Он встряхнулся, отгоняя эти мысли, в последний раз кинул мяч. И побежал к своему чемодану. Том, Билл, Джейми, Боб, Сэм – он со всеми простился, всем пожал руки. Они немного смутились.
– В конце концов, ты ж не на край света уезжаешь, Уилли.
– Да, это верно… – Он все не трогался с места.
– Ну пока, Уилли! Через неделю увидимся!
– Пока, до свидания!
И опять он идет прочь со своим чемоданом и смотрит на деревья, позади остались ребята и улица, где он жил, а когда он повернул за угол, издали донесся паровозный гудок, и он пустился бегом.
И вот последнее, что он увидел и услышал: белый мяч опять и опять взлетал в небо над остроконечной крышей, взад-вперед, взад-вперед, и звенели голоса: "Раз-два – голова, три-четыре – отрубили!" – будто птицы кричали прощально, улетая далеко на юг.
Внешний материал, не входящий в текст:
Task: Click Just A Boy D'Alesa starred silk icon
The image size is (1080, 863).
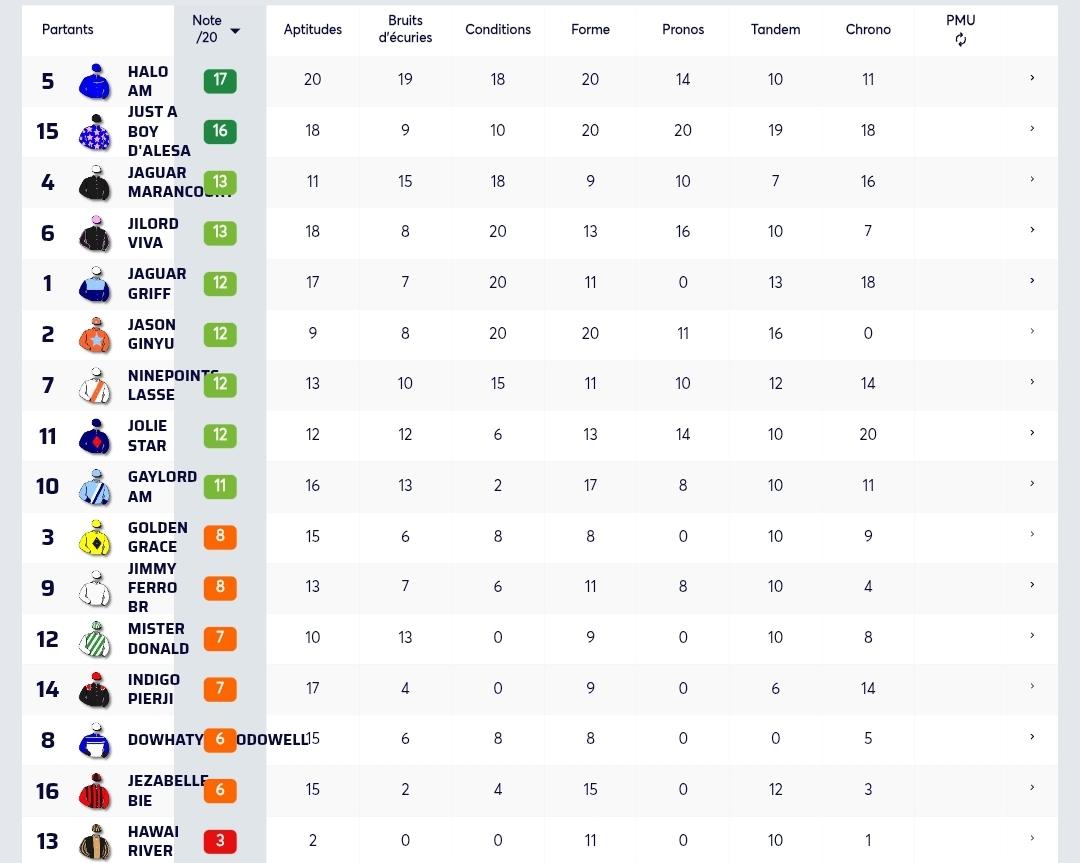Action: tap(95, 132)
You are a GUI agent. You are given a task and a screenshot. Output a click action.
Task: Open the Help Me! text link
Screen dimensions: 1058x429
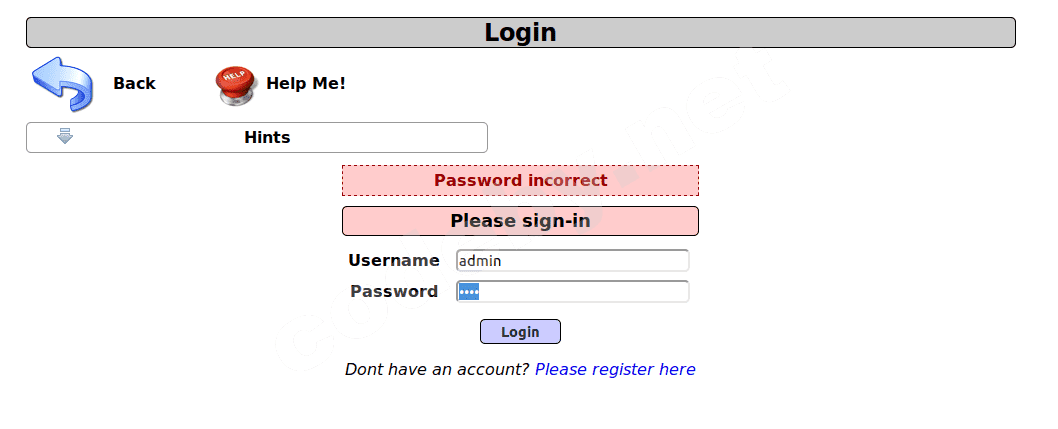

Раннее утро, солнце еще не взошло, пахнет туманом, предрассветным холодом, и еще пахнет холодным железом – неприветливый запах поезда, все тело ноет от тряски, от долгой ночи в вагоне… Он проснулся и взглянул в окно, на едва просыпающийся городок. Зажигались огни, слышались негромкие, приглушенные голоса, в холодном сумраке взад-вперед, взад-вперед качался, взмахивал красный сигнальный фонарь. Стояла сонная тишина, в которой все звуки и отзвуки словно облагорожены, на редкость ясны и отчетливы. По вагону прошел проводник, точно тень в темном коридоре.